我们需要起告警作用的乌托邦和恶托邦
也许,许多人对当前有关人类的种种生存困境尤其是人类的整体生存遭遇危机的说法不以为然,认为不过是杞人忧天,危言耸听;就像担心小行星撞击地球造成地球毁灭一样,这种可能性虽然存在,但既难推测,也未发生,何必庸人自扰!
对世界未来的发展一向有两个方向上的预期,一个是好的预期,一个是坏的预期。在过去,好的预期居多,未来悲观派总是少数。如基督教相信,世界末日终结,经上帝最后审判,实现新天新地,获得救赎者升入天堂永享福乐,这是宗教信仰的预期。非宗教信仰的预期,则如儒家的大同世界,马克思主义的共产主义社会,等等,对人类永远进步的信念也属于这一类,它们与宗教信仰的区别就在于前者是基于生活经验的观察和理性的逻辑推导而获得的结果。
在这里不妨引入英国学者露丝·利维塔斯有关乌托邦话语的论述和介绍。露丝·利维塔斯区分出两类性质的乌托邦式的预期:一类是本源意义上使用的“乌托邦式的”(associated utopian),典型句式如“只要……,理想就能实现”。这类同于笔者上面说的好的方向上的预期。一类是“非理想化乌托邦式的” (dystopian),典型句式如“如果继续如此……,灾难就会降临” 。这类同于说坏的方向上的预期。对后一个词(dystopia),我国翻译界又译作“恶托邦”,即负面的乌托邦之意。

● 给定信息:
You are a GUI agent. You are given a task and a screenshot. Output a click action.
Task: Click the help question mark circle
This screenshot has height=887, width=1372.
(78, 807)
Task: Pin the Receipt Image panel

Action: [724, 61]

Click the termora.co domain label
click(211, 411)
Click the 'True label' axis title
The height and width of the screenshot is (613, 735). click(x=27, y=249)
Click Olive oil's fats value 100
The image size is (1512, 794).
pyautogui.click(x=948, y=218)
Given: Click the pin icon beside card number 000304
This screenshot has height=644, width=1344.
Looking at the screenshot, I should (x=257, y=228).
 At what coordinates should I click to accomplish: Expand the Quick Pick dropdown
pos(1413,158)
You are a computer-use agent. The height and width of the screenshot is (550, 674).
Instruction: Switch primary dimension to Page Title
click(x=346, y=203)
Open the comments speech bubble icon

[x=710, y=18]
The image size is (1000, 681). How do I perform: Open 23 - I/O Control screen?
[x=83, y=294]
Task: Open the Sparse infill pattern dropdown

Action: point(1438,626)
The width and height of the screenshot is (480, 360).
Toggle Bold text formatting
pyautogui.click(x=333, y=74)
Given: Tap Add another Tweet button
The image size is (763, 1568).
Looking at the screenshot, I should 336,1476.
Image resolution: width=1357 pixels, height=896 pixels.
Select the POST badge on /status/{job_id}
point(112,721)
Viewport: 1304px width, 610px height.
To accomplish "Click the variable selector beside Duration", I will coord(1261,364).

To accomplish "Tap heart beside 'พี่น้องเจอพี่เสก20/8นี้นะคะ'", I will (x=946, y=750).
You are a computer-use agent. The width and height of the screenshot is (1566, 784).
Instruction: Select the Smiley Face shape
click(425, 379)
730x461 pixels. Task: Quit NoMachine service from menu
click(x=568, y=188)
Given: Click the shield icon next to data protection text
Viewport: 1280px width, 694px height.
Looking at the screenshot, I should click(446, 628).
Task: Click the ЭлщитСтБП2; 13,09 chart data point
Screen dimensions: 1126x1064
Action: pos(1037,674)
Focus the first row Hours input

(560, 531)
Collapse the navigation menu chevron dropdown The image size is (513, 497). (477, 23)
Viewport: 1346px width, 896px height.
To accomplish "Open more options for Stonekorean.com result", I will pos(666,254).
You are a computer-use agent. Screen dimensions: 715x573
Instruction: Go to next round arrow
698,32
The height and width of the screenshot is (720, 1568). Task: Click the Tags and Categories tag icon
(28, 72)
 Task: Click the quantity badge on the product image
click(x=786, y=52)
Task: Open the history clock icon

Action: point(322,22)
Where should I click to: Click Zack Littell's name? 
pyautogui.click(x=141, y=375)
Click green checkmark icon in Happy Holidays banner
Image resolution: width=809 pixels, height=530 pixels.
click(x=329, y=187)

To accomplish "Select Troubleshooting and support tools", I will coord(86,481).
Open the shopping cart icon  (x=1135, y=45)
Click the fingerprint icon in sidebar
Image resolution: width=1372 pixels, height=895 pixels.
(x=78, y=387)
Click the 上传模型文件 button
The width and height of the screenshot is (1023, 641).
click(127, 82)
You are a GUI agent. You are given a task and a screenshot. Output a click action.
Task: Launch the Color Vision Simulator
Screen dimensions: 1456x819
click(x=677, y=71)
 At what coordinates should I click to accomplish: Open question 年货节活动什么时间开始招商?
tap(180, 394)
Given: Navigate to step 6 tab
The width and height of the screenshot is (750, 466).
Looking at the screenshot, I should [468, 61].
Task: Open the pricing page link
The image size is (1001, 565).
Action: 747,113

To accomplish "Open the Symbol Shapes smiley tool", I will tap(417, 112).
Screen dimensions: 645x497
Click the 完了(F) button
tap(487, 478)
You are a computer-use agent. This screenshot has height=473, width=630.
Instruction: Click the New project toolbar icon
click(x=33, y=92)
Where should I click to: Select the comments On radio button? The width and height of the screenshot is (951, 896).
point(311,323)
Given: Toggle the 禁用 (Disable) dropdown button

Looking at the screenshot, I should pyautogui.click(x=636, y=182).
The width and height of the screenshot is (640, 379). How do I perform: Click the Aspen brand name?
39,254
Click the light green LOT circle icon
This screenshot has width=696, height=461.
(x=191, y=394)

● 题目: 把上面原文节选中以"对世界未来的发展一向有两个方向上的预期"开头的段落改写成简要条目，保留主要事实。

● 例题解答:
- 对世界未来的发展，向来有好、坏两种预期。过去好的预期居多，悲观派总是少数。
- 宗教信仰的预期：如基督教相信世界末日终结，经上帝最后审判，实现新天新地，获得救赎者升入天堂永享福乐。
- 非宗教信仰的预期：如儒家的大同世界、马克思主义的共产主义社会等。对人类永远进步的信念也属于这一类。
- 两者的区别：非宗教信仰的预期基于生活经验的观察和理性的逻辑推导而得出。